Younger B’nei Menashe can deal with such situations themselves and don’t need Fanai’s help for that. What he can do for them, he believes. are two things. One is to convince them that they need to study and have careers. “Quite a few young B’nei Menashe are already doing this,” he says, “but others say, ‘What’s the point?’ They need to be shown that there is one.”


The second thing, Fanai thinks, is to be a sympathetic listener. As is so often the case with immigrant populations, especially with one coming from a region of the world so different from Israel, young B’nei Menashe often feel that their parents cannot understand them or their dreams and ambitions. Although most continue their parent’s religious observance, it plays less of a role in their lives, in which Israeli secular culture is a major force. For their parents, Fanai says, for whom Judaism was everything, this can be difficult to comprehend. “The young people need someone they can talk to,” Fanai says. “For many, I’m the only adult they know with whom they can do that.”

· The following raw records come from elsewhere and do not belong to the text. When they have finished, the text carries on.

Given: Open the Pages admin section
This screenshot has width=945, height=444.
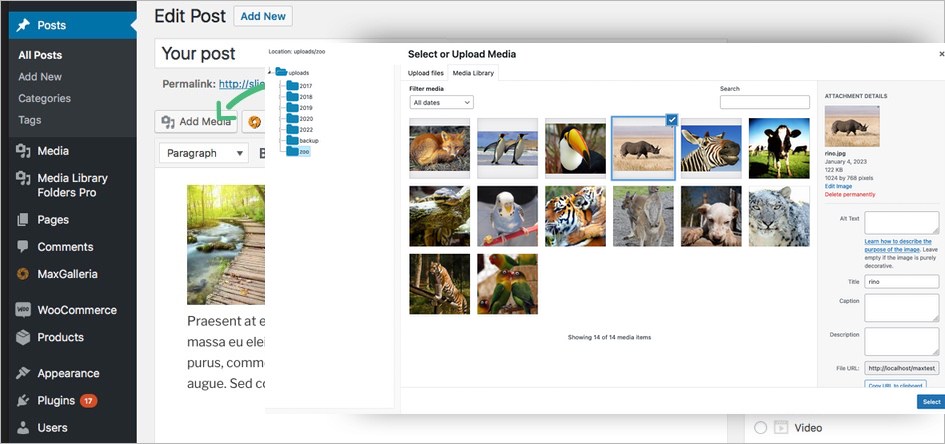Looking at the screenshot, I should [x=52, y=219].
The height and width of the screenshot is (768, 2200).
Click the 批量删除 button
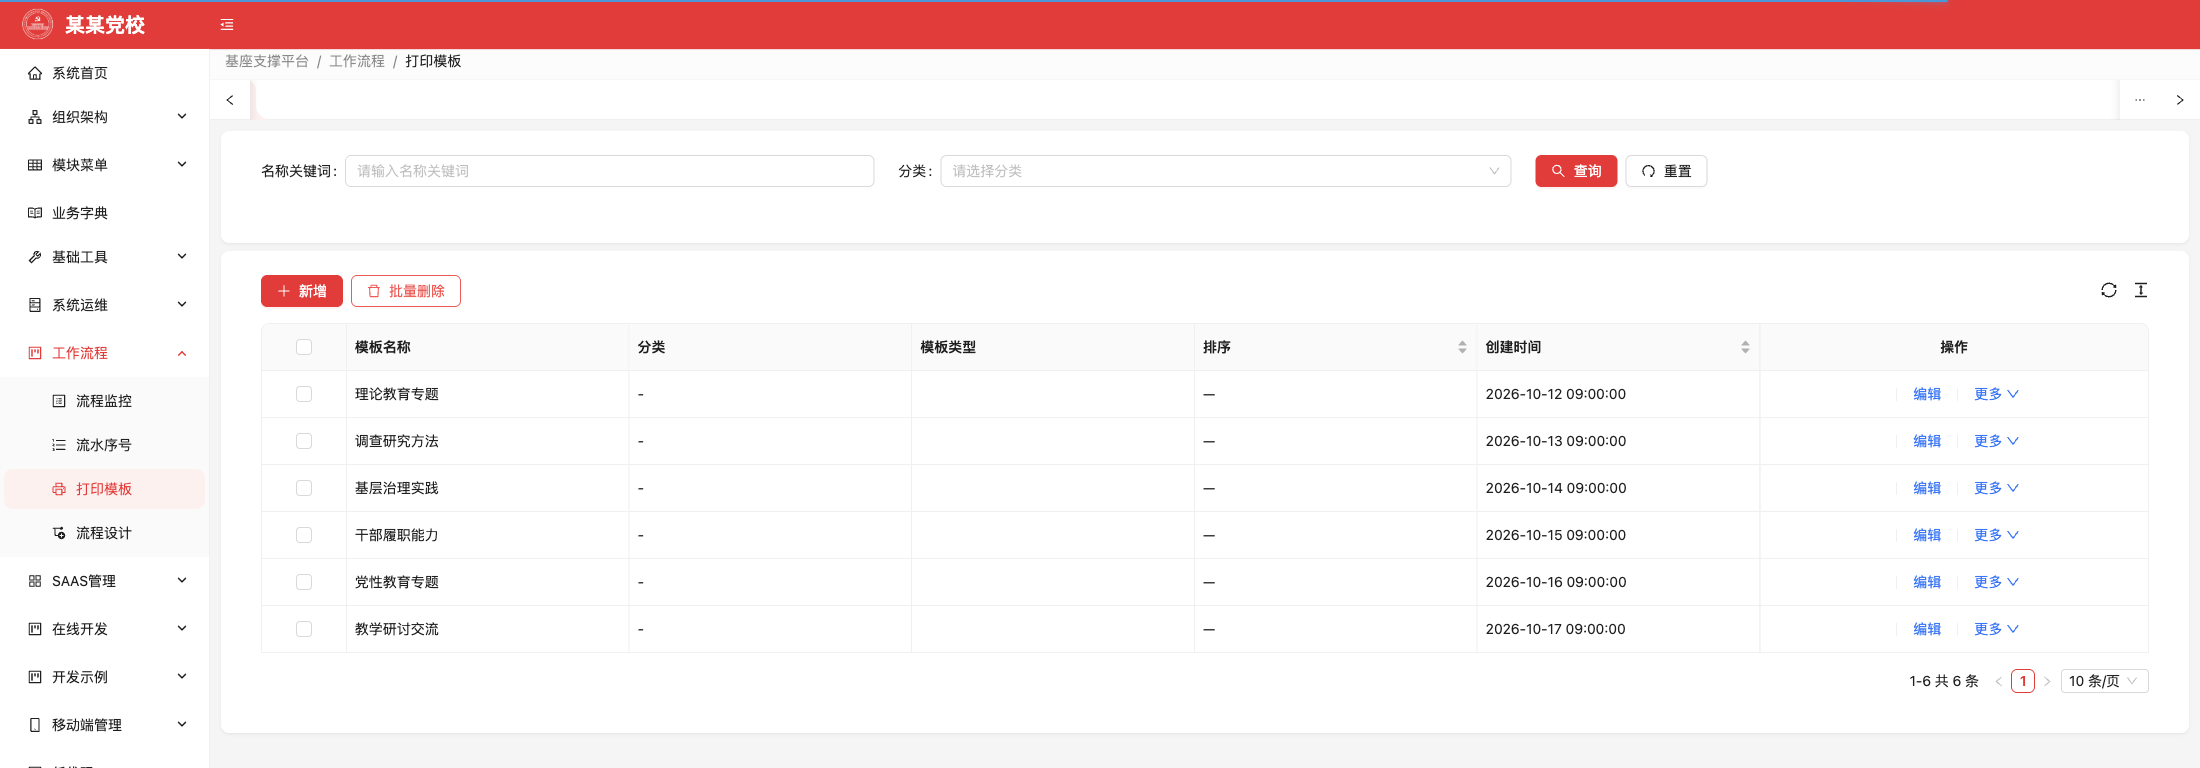(x=406, y=291)
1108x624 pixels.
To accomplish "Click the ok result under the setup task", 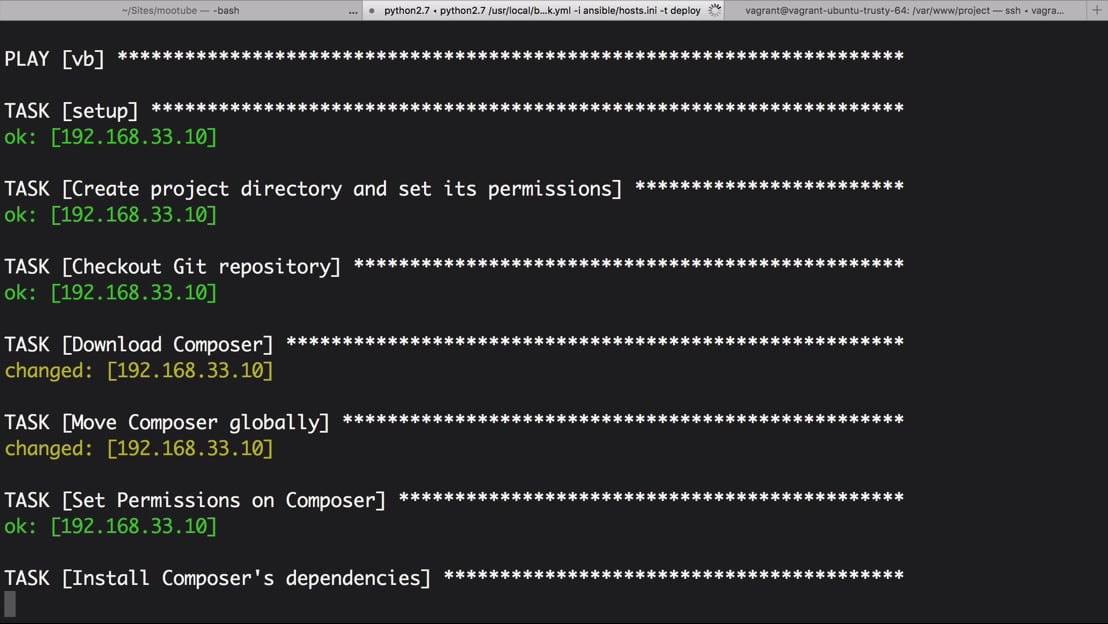I will (x=110, y=137).
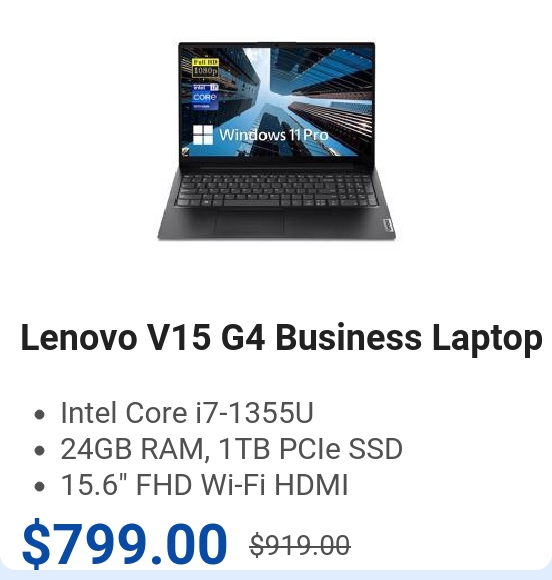Click the 15.6" FHD Wi-Fi HDMI line
This screenshot has width=552, height=580.
pyautogui.click(x=204, y=485)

He is optimistic about the younger B’nei Menashe. “When I look at the closest parallel to our community,” he says, “which is the Ethiopians, I think our young people are doing better. They’re advancing more quickly and - here in Afula, at least – they’ve stayed clear of juvenile delinquency. And they all serve in the army, the girls too. In this respect, Afula is different from some B’nei Menashe communities. The environment here is more secular than in places like Kiryat Arba and Bet-El, where religious pressures are greater.”

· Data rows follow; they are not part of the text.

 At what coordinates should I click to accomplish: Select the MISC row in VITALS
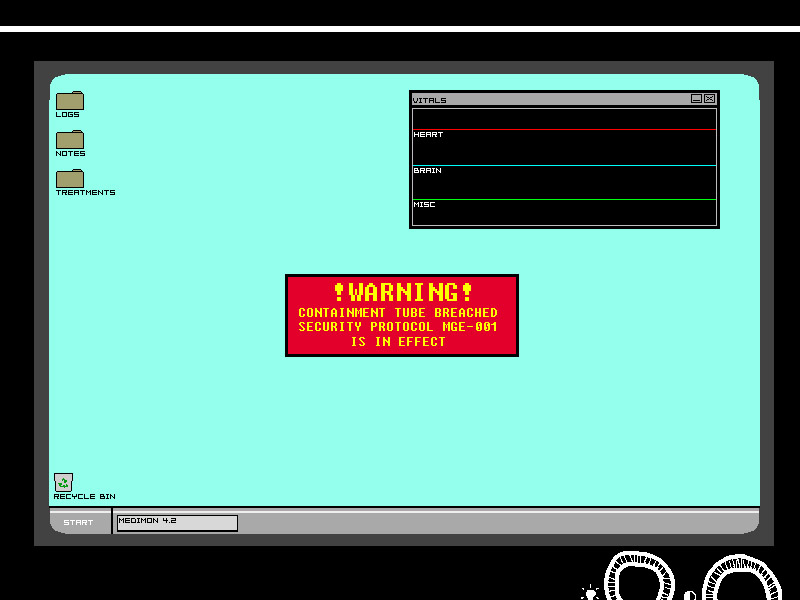click(564, 212)
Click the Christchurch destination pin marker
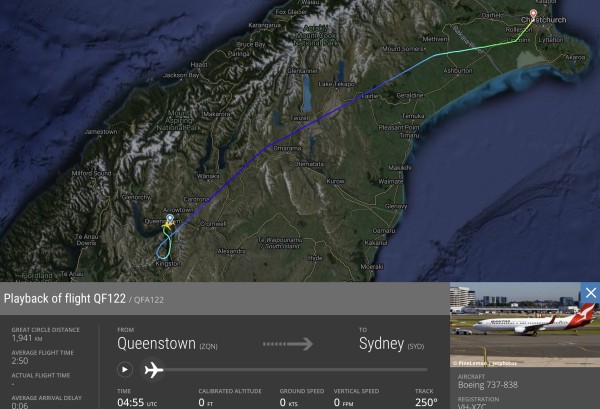This screenshot has width=600, height=409. [533, 15]
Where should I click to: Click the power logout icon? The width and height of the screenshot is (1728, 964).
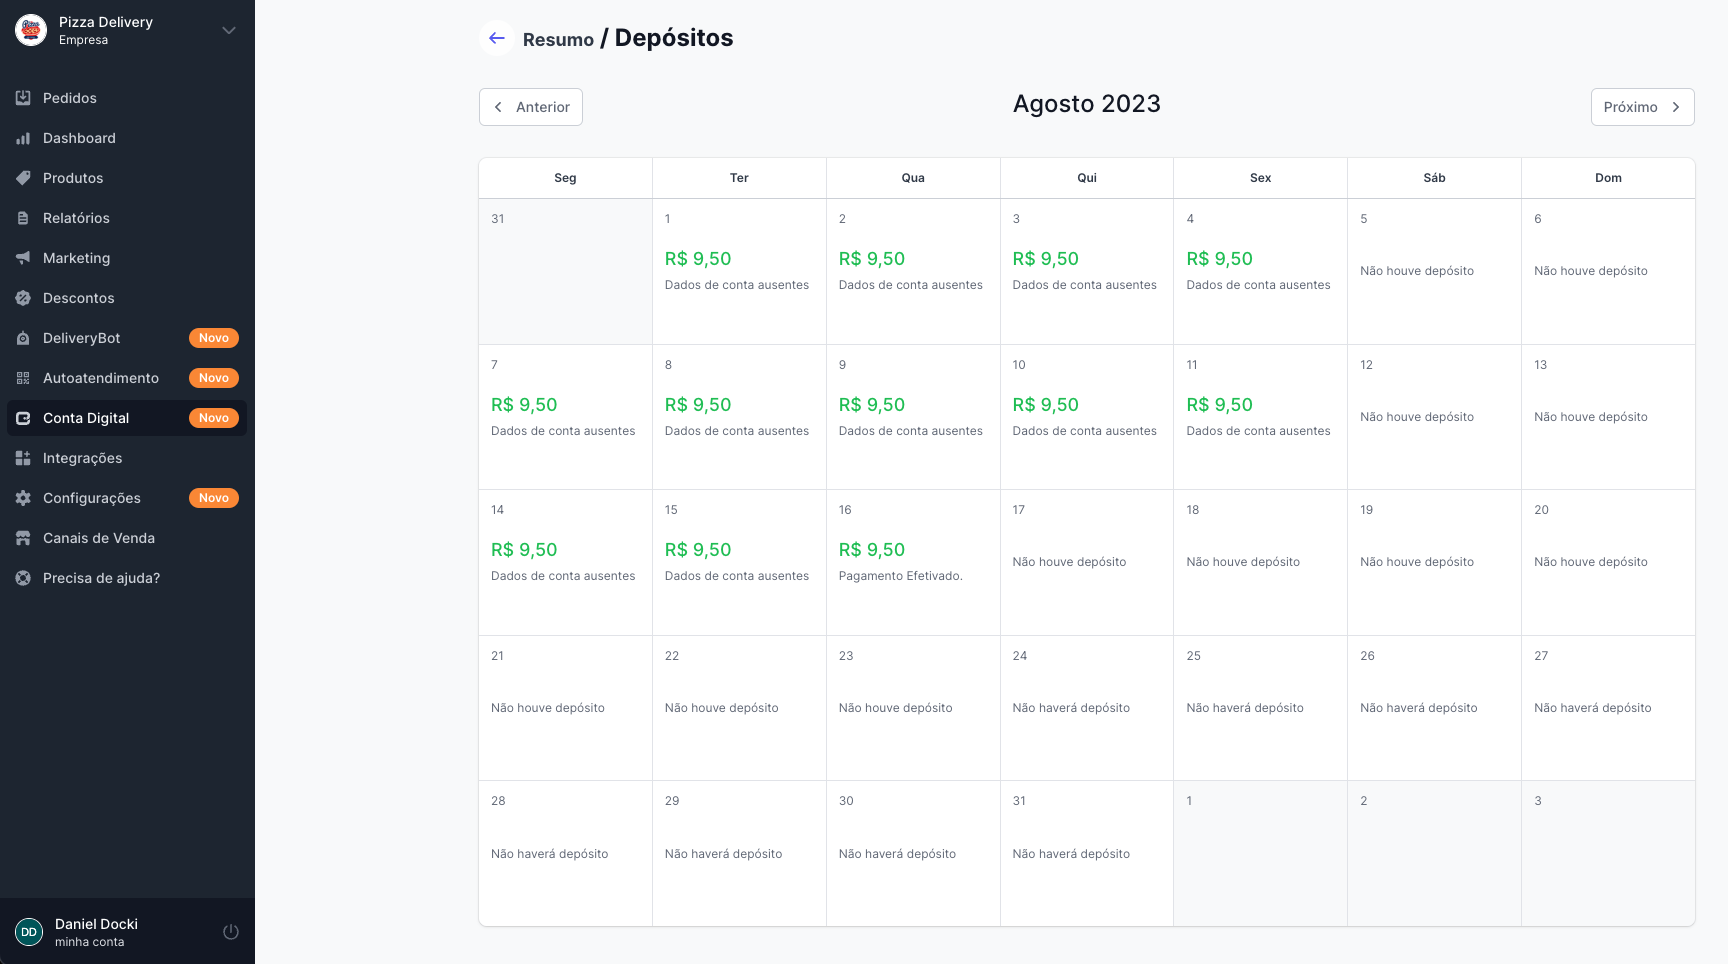click(x=230, y=932)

Nor, Fanai believes, do young B’nei Menashe feel affected by racism, as do so many young Ethiopians. “I would say,” he says, “that they feel accepted by Israelis and Israeli society. The complaints about racism that I sometimes hear come from the generation of their parents, and I think they’re usually the result of misunderstanding Israeli behavior. In Mizoram and Manipur, there is great stress on norms of politeness. In Israel it’s the opposite – and when Israelis behave toward members of my mother’s generation with what they take to be rudeness, they may think it’s because they look different. The young know better. They realize it’s just

Israeli manners.” In fact, Fanai says, there have already been several “intermarriages” in Afula between young B’nei Menashe and ordinary Israelis, and this is a growing trend. “The parents aren’t happy about it,” he says. “They would rather that their children marry other B’nei Menashe and have grandchildren who look like themselves. But they know that it’s not up to them. They understand that this is the consequence of having chosen to live in Israel.”


Asked whether he thinks Israel’s tiny B’nei Menashe community will eventually disappear or lose all distinctiveness, Fanai answers, “That’s hard to say. Maybe it will. I hope not. But from what I see, there’s no strong sense of B’nei Menashe identity in the younger generation that might keep a collective sense of ourselves going.”